Jakarta - Bintang Timnas Inggris, Raheem Sterling, bercerita soal perjalanan hidupnya yang berliku hingga saat ini. Piala Dunia 2018 jadi momen penting bagi winger Manchester City itu.
Masa kecil sang pemain penuh persoalan. “Ketika berumur dua tahun, ayah saya dibunuh. Hal itu merubah hidup saya. Tidak lama setelah itu, ibuku membuat keputusan berani meninggalkan saya dan adik di Jamaika. Ia pergi ke Inggris agar dia bisa mendapatkan gelarnya dan memberi kami kehidupan yang lebih baik," ujar Sterling.

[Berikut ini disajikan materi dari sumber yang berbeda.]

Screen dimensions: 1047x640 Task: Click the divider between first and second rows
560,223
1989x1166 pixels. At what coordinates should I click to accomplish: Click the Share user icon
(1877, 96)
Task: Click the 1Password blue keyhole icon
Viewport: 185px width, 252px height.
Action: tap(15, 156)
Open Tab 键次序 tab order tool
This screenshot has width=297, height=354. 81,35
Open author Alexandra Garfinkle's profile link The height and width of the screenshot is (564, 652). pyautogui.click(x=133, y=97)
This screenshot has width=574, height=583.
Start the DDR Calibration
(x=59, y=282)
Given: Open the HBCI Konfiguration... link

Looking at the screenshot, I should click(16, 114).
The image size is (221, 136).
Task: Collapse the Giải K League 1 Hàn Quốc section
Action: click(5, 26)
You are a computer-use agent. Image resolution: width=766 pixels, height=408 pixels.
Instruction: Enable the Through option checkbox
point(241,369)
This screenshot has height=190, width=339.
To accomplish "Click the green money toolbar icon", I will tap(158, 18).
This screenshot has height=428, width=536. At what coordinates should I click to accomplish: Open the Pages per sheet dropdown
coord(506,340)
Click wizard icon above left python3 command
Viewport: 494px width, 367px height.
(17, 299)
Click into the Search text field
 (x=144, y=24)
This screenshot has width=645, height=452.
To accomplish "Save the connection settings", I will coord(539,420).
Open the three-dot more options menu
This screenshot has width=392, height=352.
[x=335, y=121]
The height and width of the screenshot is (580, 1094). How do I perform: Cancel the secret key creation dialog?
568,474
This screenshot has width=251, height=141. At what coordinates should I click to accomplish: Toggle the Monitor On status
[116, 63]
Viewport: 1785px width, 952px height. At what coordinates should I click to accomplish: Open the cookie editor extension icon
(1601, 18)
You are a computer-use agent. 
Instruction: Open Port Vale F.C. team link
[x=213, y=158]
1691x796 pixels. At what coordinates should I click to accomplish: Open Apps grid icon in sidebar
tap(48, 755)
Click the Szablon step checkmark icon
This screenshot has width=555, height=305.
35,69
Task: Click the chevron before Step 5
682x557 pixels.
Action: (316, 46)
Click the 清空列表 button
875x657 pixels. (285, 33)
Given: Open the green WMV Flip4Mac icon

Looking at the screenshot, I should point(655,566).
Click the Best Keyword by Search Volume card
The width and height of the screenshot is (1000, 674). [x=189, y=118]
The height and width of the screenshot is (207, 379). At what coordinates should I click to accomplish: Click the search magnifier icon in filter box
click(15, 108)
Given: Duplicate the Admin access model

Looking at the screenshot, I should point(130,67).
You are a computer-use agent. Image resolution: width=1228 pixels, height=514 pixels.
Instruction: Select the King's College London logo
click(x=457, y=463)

Saat usia lima tahun baru keluarga Sterling boyongan ke London.
Advertisement
"Kami pindah ke London agar bisa kembali berkumpul bersama, dan hal itu menyulitkan karena budaya di sana sangat berbeda dari apa yang biasa saya lakukan. Kami juga tidak punya banyak uang. Ibuku selalu memastikan kami memiliki apa yang kami butuhkan, tetapi hidup tidak selamanya indah," cerita Raheem Sterling ke The Players’ Tribune.Â
"Ibu saya bekerja sebagai pembersih di beberapa hotel untuk menghasilkan uang tambahan sehingga dia bisa membayar kuliahnya. Saya tidak akan pernah lupa bangun jam lima pagi sebelum sekolah dan membantunya membersihkan toilet di hotel di Stonebridge," timpalnya lagi.
Saat usia belia, Raheem Sterling sempat ingin mencoba peruntungan seleksi di Akademi Arsenal, namun batal. Ia kemudian memulai karier sepak bolanya di Queens Park Rangers.
Sterling telah mengungkapkan bagaimana Arsenal adalah salah satu klub pertama yang ingin mengontraknya, tetapi ibunya punya pandangan berbeda.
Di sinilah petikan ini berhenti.